As stated above, if one of the joint obligors pays the debt in cash at any time before the debt is barred, he may sue for contribution at any time within 4 years from the date of his making the payment. Now suppose that when the creditor, seeing his debt about to be barred, demands the cash of one of the joint obligors, and the latter says, “I can not pay you in cash, but I will give you my promissory note for the amount,” and the creditor, being content with this obligor’s solvency, accepts his note in lieu of the cash, and, before this last note is paid, the time within which the original obligation should be sued in order to avoid the bar of the statute expires. What are the rights of the obligor who has thus paid by note instead of in cash, as against his co-obligors? And in looking for a satisfactory answer to this question, I find doubt as to the proper solution of the case at bar.

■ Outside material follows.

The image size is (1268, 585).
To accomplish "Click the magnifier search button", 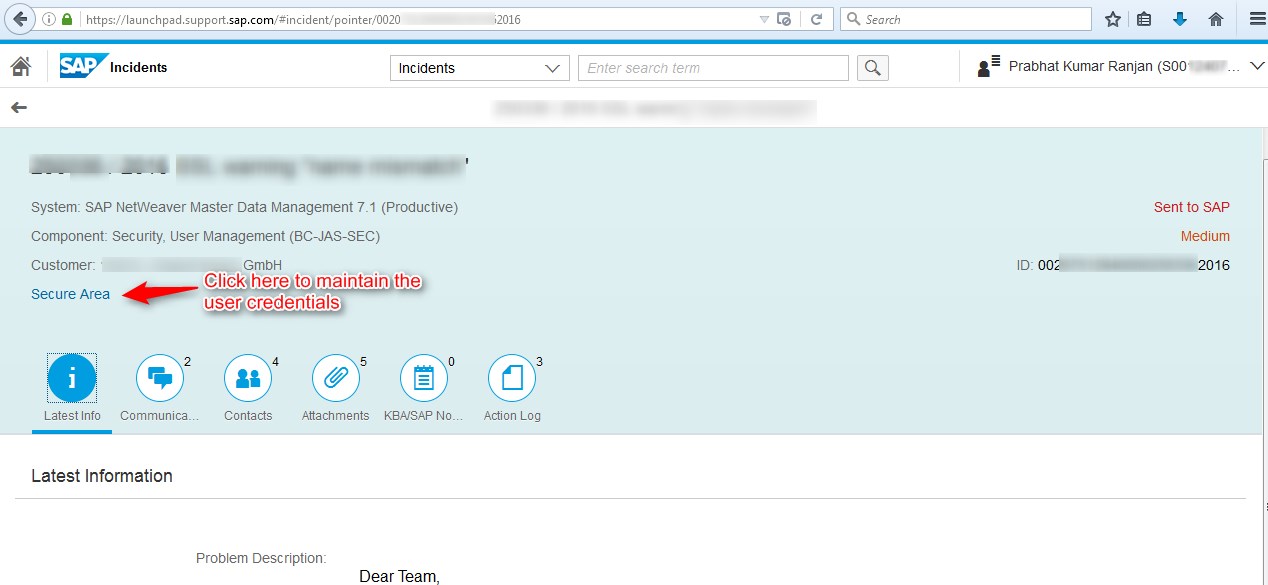I will pyautogui.click(x=872, y=68).
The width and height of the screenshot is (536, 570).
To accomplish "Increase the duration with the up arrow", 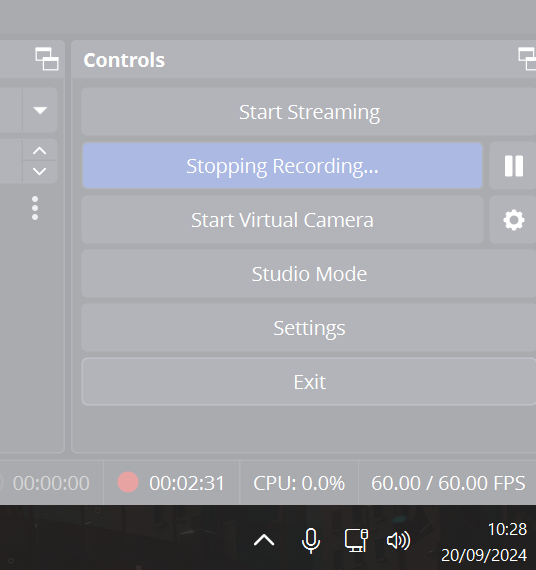I will 39,150.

However, in looking over the sections of the code relating to the new promise implied from the fact of the debtor’s entering a credit on the note or other written obligation, we find a section (3790) providing that “a new promise revives or extends the original liability; it does not create a new one.” If one of the joint obligors enters a payment on the note, he does not pay off the old indebtedness. He merely revives or extends his original liability to the creditor, but does, so subject to the provisions of the other section of the code referred to, namely, that he extends it as an individual liability and not as a liability shared jointly by him and his original co-obligors. I think, therefore, that it is within the spirit of § 3792 of the Civil Code of 1895 to say that if one of the joint obligors thus severs the community of liability, he must per-*371feet his right of contribution by paying off the debt before it is barred as against the original joint obligation, else he loses it. Therefore, irrespective of how the question proposed above, where' the creditor accepts the note of one of the obligors not as an extension of the original liability, but in extinguishment of that liability, is to be answered, I think that the. result announced in the opinion in chief by my esteemed associate is correct; and I have written this concurrence only for the purpose of preventing the particular ruling made herein from being misapplied and given too wide a scope.